Полковник ощутил, как кровь бросается в голову, словно наяву услыхав злой шёпот Менихова: «Учить гадов надо, Фёдор Сигизмундович, кровью учить, иной науки не понимают. Как вышибем Пламмета, дай мне сей Анксальт хоть на полдня, я его добрых обывателей живо обучу к парламентёрам почтительности…»
Росский резко оборвал смуглого донца, сделал как положено – и тут же напоролся на взгляд Сажнева.
«Он всё правильно говорит», – казалось, кричали насупленные брови и стиснутые зубы югорца.
Неправильно, неправильно, и правильного тут быть не может!
Именно после этого Росский и продиктовал приказ по всем полкам, обещая лично повесить каждого, «кто покусится на имущество или жизнь мирного обывателя».
Менихов, прочитав бумагу, только плечами пожал.
– Приказ исполним, господин полковник. А токмо такое, – он кивком указал на бумагу, – перед каждым заграничным походом пишется. А бывало, сами знаете, всякое…
Росский тряхнул головой. На миг нахлынуло – череда не слов, а слепяще быстрых образов, чтобы их описать, куда больше времени потребно. Бывало. Всякое. На то война, и главное в ней – не защита «мирных» обывателей, гори они синим пламенем, эти герры мюллеры!
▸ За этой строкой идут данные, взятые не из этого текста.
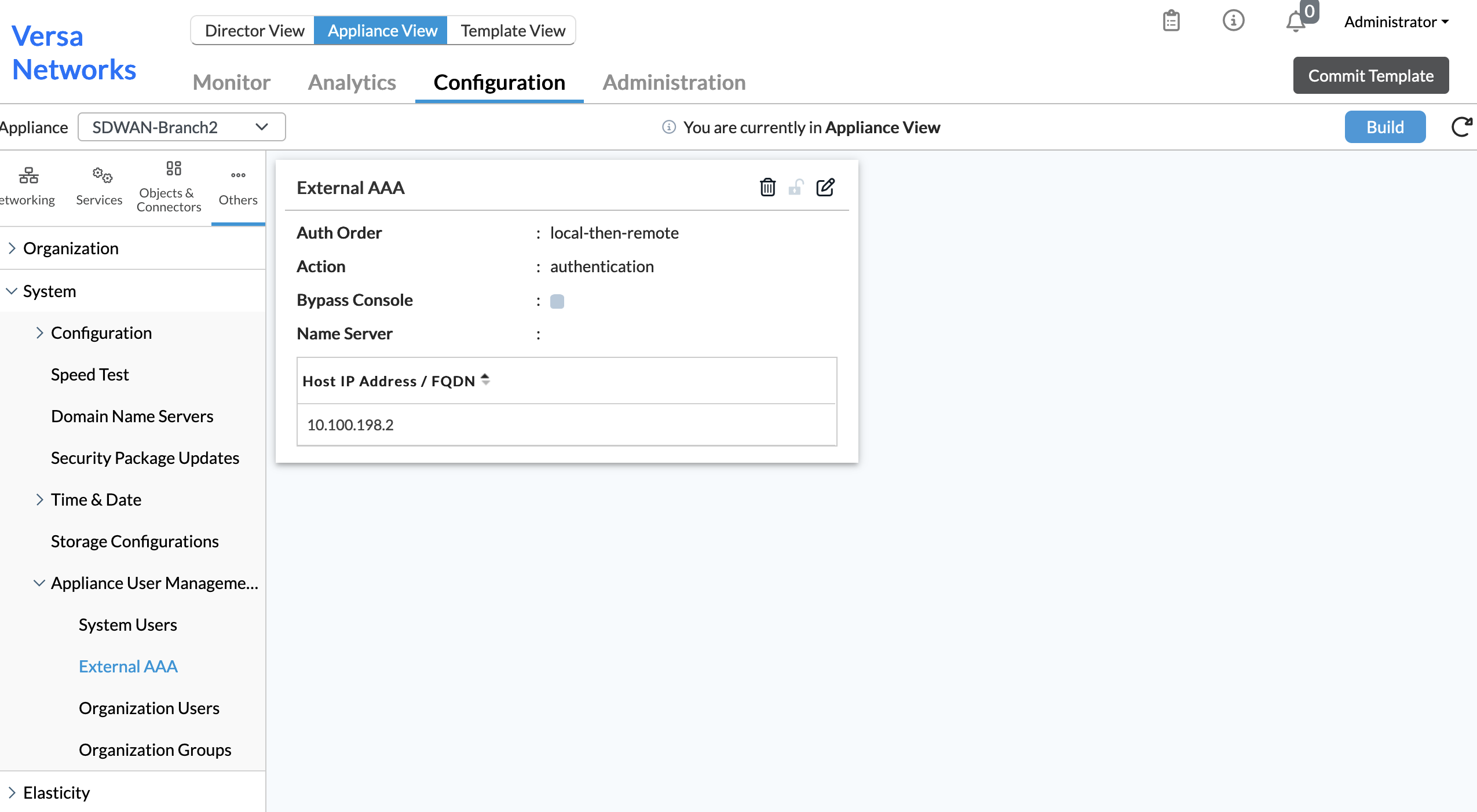1477x812 pixels.
Task: Expand the Time & Date node
Action: pos(39,499)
Русские полки держались крепко, однако Пламмет, похоже, задумал что-то иное – вражеский натиск слабел, эскадроны откатывались назад, отходила и артиллерия, батареи огрызались последними залпами.
– Заманивает, – вслух бросил Росский. – Алексей Климентьевич, срочно вестовых ко всем полковым командирам – не преследовать ни в коем случае! Нас под картечь хотят подвести, чтобы мы не понарошку, а всерьёз полезли на верки. Хитёр ты, фон Пламмет, ну да и мы не лыком шиты.
Разумовский торопливо кивнул; конники рванулись от штабной палатки, словно брызги от угодившего в воду камня.
Чёрные драгуны, стрелки и всё немецкое, простите, ливонское воинство где пятилось, а где и бежало – перед бросившимися в горячую рубку гусарами Княжевича, подоспевшими из своего поиска к самому разгару веселья, и Росский сжал кулаки: горяч непомерно Аввиан Красович, густа сербская кровь, может, и вправду в родстве полковник с Кириаковичами… Как бы не угодил в ловушку, к нему сейчас никакой гонец не поспеет.
Но софьедарцы с не отстававшими от них темрюкцами не потеряли головы, не увлеклись преследованием, гусарские эскадроны один за другим поворачивали назад, не собираясь с разгону влетать под убийственный огонь с ливонских ретраншементов.
Сражение утихало само собой – русские не откликнулись на недвусмысленное предложение штурма в лоб, немцы не собирались класть своих в бесплодных атаках. Стоянию у Анксальта суждено было продолжиться – пока с востока не подойдут все части Второго корпуса и не прискачет из Анассеополя его новый командир.
Фон Пламмет до конца не пошёл. Не ударил всей мощью, как мог бы. Не дерзнул? Понял, что русские не отступят, не побегут, а будут драться? Ещё что-то? Зачем он при такой осторожности вообще высунулся за стены? Не затем же, чтобы в преддверии вражеского наступления разменять своих драгоценных «волков» на русских?
Росский покачал головой. На поле боя подбирали раненых. На сей раз парламентёра прислали пруссаки – с ним остался говорить Разумовский, Фёдор Сигизмундович же ушёл прочь, от греха подальше.
Орлов сидел в том же кресле, что занимала неделею раньше его княгиня. Визит военного министра неожиданностью для шефа жандармов не стал: Никола сам пригласил друга ввечеру заехать. Предстоящий разговор казался Тауберту неподъёмным и грязным, однако прошёл на удивление гладко. Орлуша преспокойно выслушал и попросил чаю. Ни отповеди, ни оправданий, ни хотя бы сетований на вынесшую сор из избы жену. Тем бы и закончить, но природная дотошность и основанные на многолетнем опыте опасения заставили спросить о будущих намерениях. Сергий пожал плечами.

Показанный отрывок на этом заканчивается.